Ce poignant témoignage d’Yvette, sympathisante de la Ligue de Défense des Conducteurs, n’est qu’un parmi tant d’autres. Tous liés à la crainte de perte d’emploi (ou de ne pouvoir répondre positivement à une proposition), pour cause de véhicule trop ancien pour être toléré dans l’une des 43 Zones à faibles émissions (ZFE) dont la mise en place s’est accélérée, le 1er janvier dernier.

Depuis cette date en effet, des millions de conducteurs sont devenus indésirables dans ces métropoles de plus de 150 000 habitants, qu’ils y résident ou pas. Leur tort : être propriétaires d’une voiture dont la vignette Crit’Air trahit un âge trop avancé (selon les villes, le niveau de restriction de circulation touche les numéros 3, 4, 5 et NC).

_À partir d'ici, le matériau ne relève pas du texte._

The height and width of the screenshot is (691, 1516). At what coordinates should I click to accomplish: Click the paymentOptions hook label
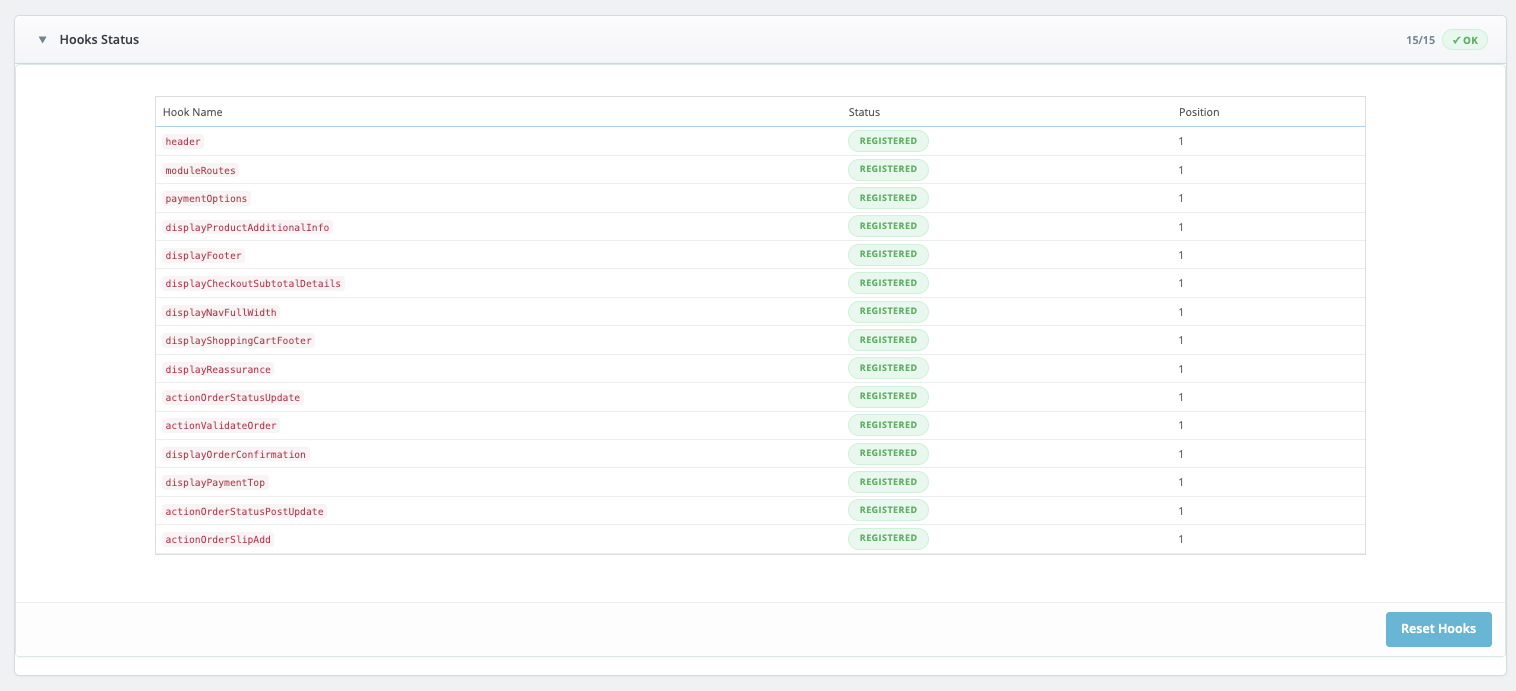click(x=206, y=198)
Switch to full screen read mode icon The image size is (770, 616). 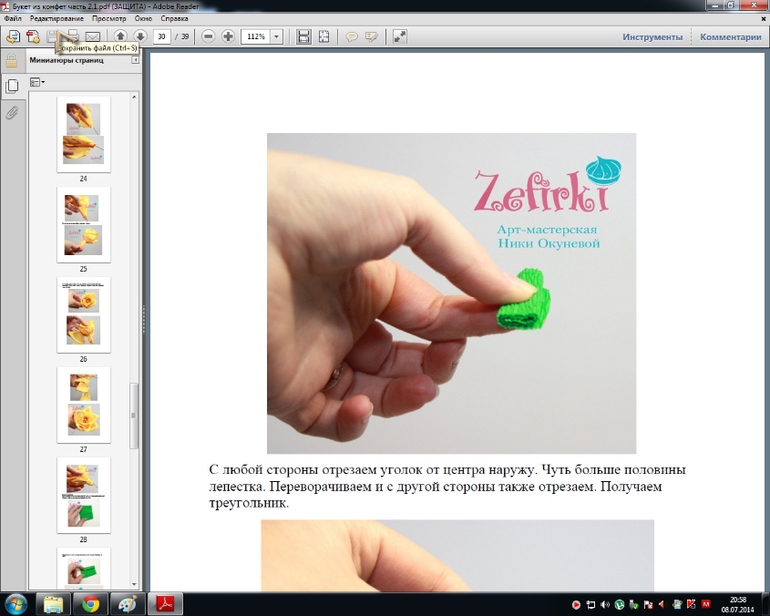[400, 37]
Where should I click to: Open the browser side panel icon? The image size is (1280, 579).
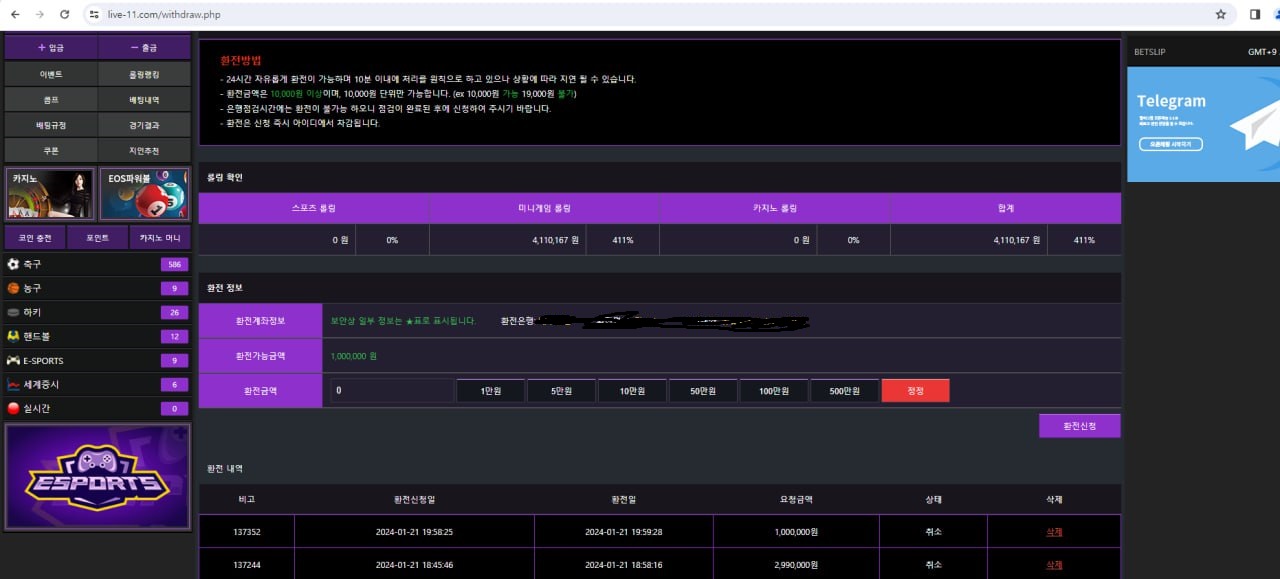coord(1255,15)
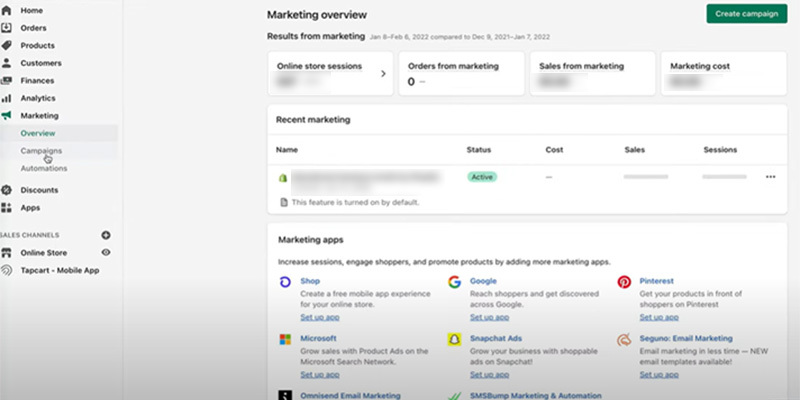Open Finances using its sidebar icon
This screenshot has height=400, width=800.
coord(7,80)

Nous sommes de plus en plus nombreux à dénoncer l’injustice sociale de cette mesure, qui fait naître un nouveau délit de pauvreté. Toutefois, le maintien de l’accès à l’emploi reste à ce jour un sujet peu exploré. À la Ligue de Défense des Conducteurs, nous nous sommes donc attelés à évaluer cette menace qui plane sur les salariés circulant dans les ZFE et dans l’incapacité financière de remplacer leur vieux véhicule.

Première étape : calculer le nombre de « travailleurs bannis », dont le véhicule est trop ancien pour circuler dans les ZFE

Nous nous sommes d’abord appuyés sur l’étude publiée en août 2024 par l’association Apur, qui analyse les véhicules et publics impactés par l’étape Crit’Air 3 dans le Grand Paris. Nous avons isolé les 2,13 millions de véhicules qui circulent du lundi au vendredi dans la métropole (les salariés du week-end étant compensés par les « simples » visiteurs des jours de semaine). Parmi eux, 27 % ont été identifiés comme porteurs de vignettes Crit’Air 3, 4, 5 ou NC, celles-là même qui sont blacklistées depuis le 1er janvier 2025. Les observations de terrain ayant été réalisées en juin 2022, nous avons ramené ce pourcentage à 23 %, pour tenir compte de l’évolution du parc depuis.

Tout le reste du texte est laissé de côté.